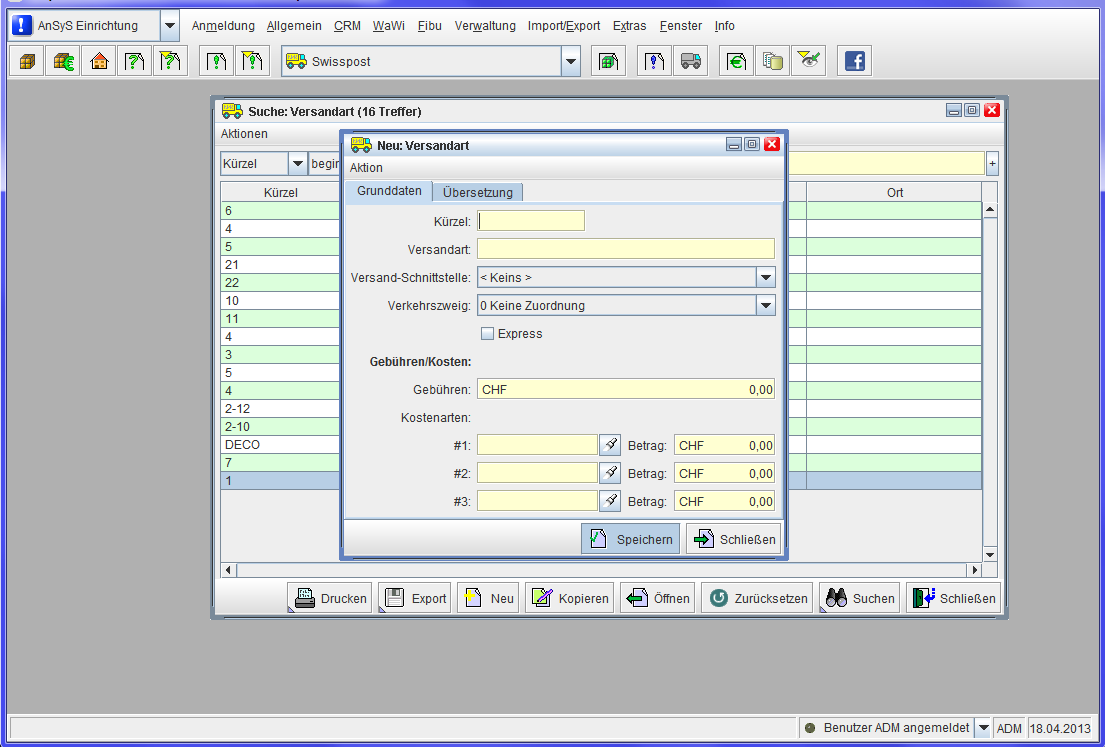
Task: Expand the Swisspost combo box in toolbar
Action: click(x=570, y=61)
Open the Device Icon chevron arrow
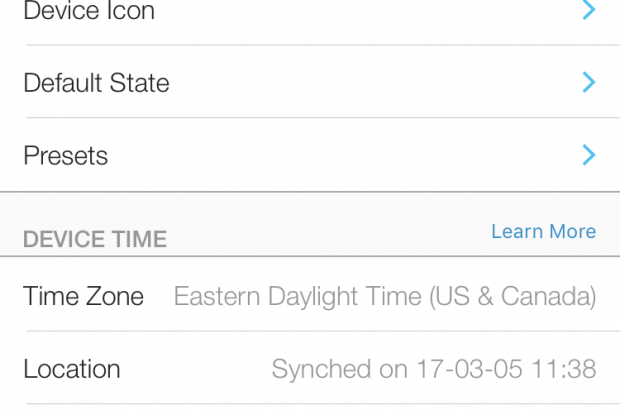The width and height of the screenshot is (620, 410). click(589, 10)
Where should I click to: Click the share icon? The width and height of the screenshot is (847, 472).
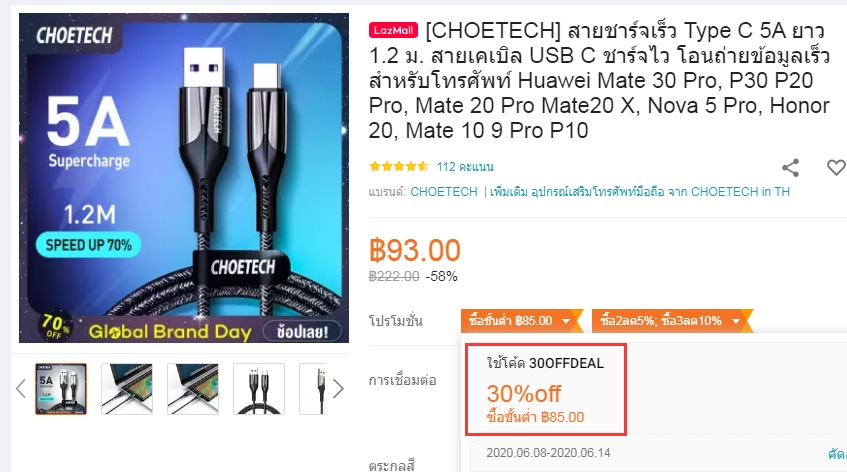click(790, 168)
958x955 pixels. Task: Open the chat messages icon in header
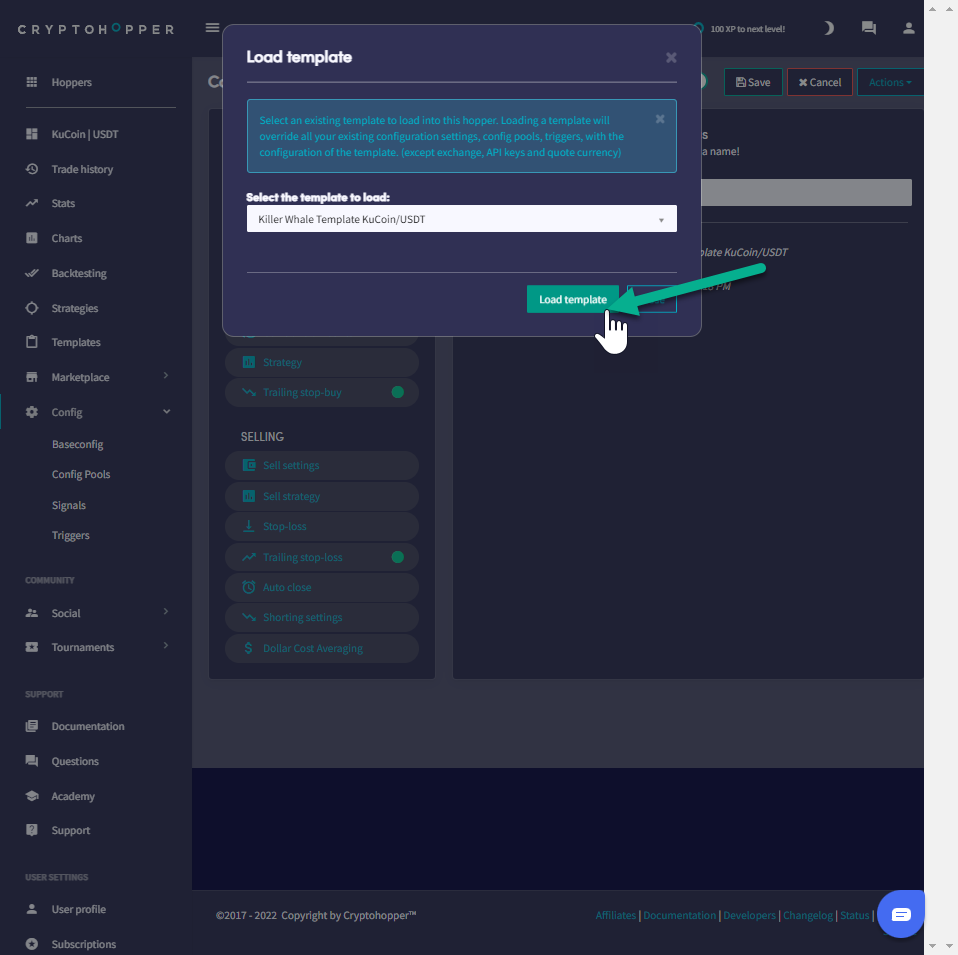pyautogui.click(x=868, y=28)
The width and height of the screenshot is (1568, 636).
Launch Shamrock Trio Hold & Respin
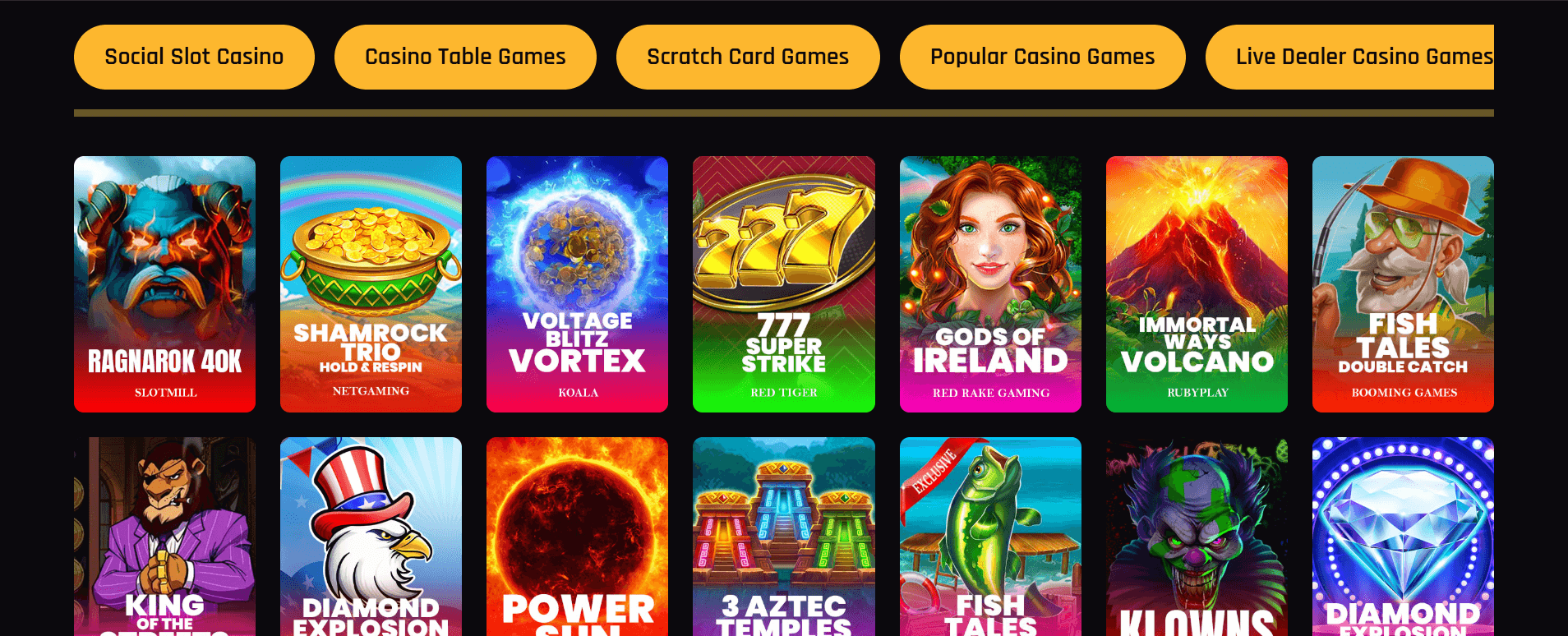(371, 284)
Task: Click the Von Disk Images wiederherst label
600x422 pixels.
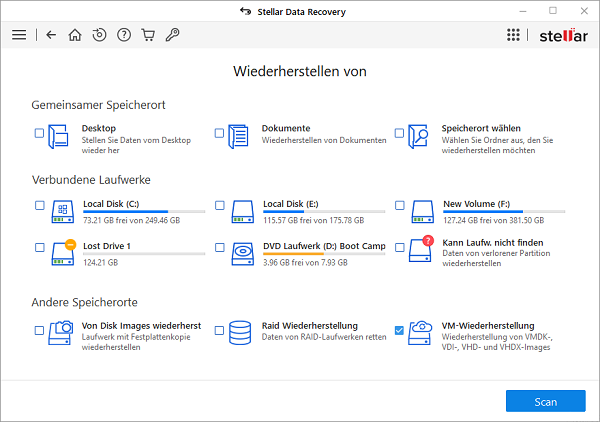Action: (x=141, y=326)
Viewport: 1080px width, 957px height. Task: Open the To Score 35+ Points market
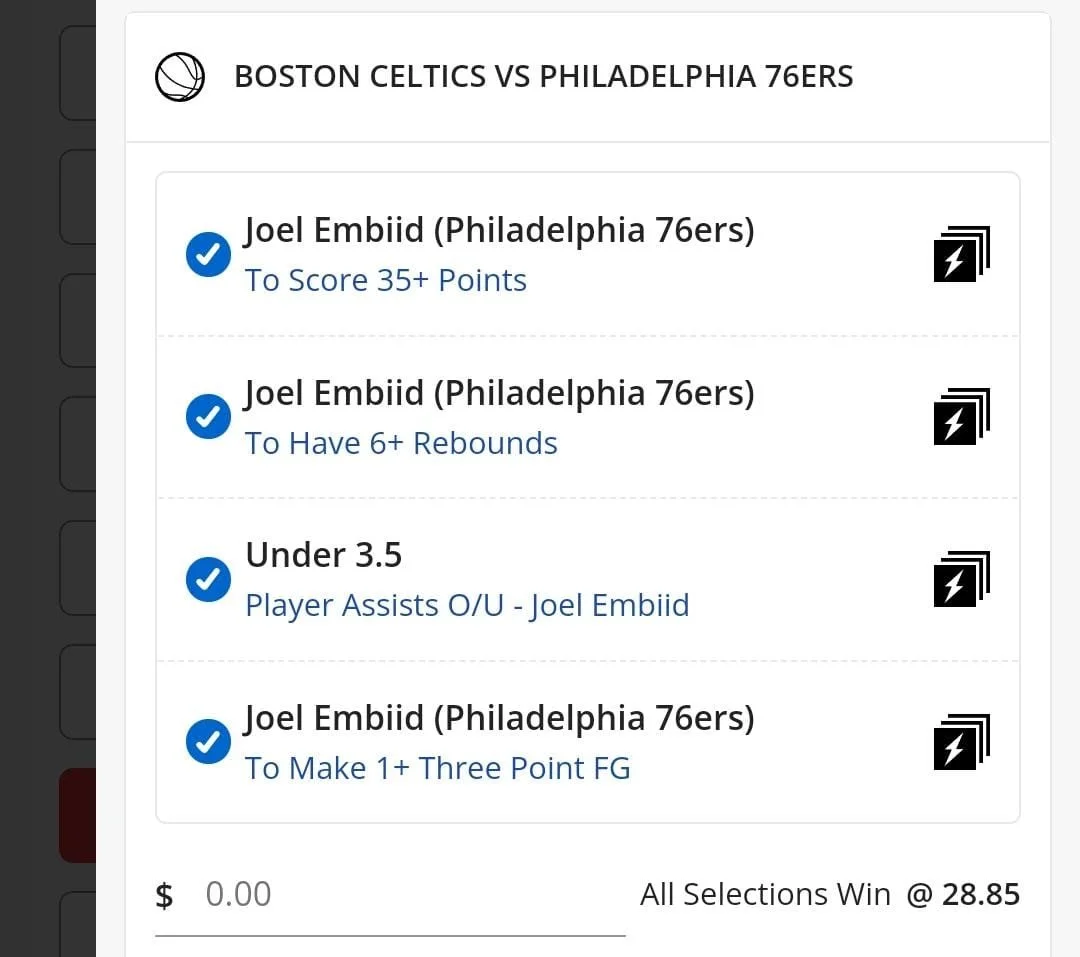386,281
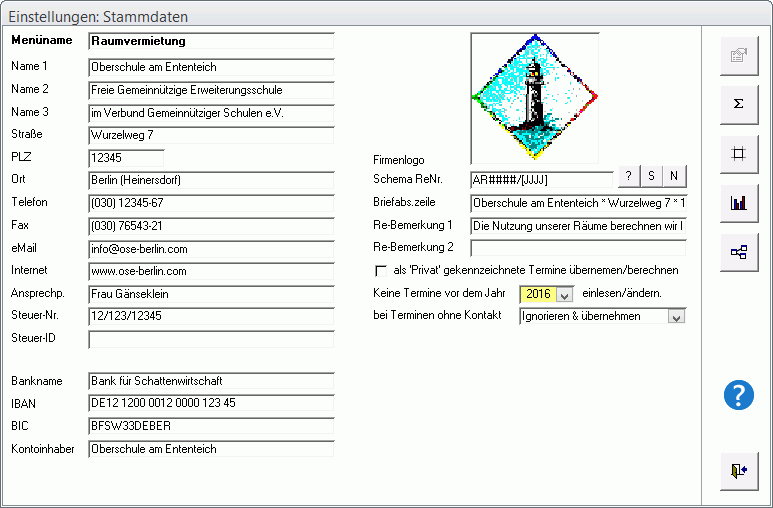Click the lighthouse Firmenlogo image

coord(534,97)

» What to do
Only the lines from the one with "Open the Device Icon chevron arrow" through the last line of the listing belong in your answer; copy them exactly and skip the pictures.

» Reply
Open the Device Icon chevron arrow
The width and height of the screenshot is (620, 410). click(589, 10)
Where should I click to: Click the share icon? The width and height of the screenshot is (847, 472).
click(790, 168)
958x955 pixels. Task: Open the chat messages icon in header
pyautogui.click(x=868, y=28)
The width and height of the screenshot is (1568, 636).
Launch Shamrock Trio Hold & Respin
(371, 284)
Task: Click the Von Disk Images wiederherst label
600x422 pixels.
Action: (x=141, y=326)
Viewport: 1080px width, 957px height. Task: Open the To Score 35+ Points market
386,281
Click the lighthouse Firmenlogo image

coord(534,97)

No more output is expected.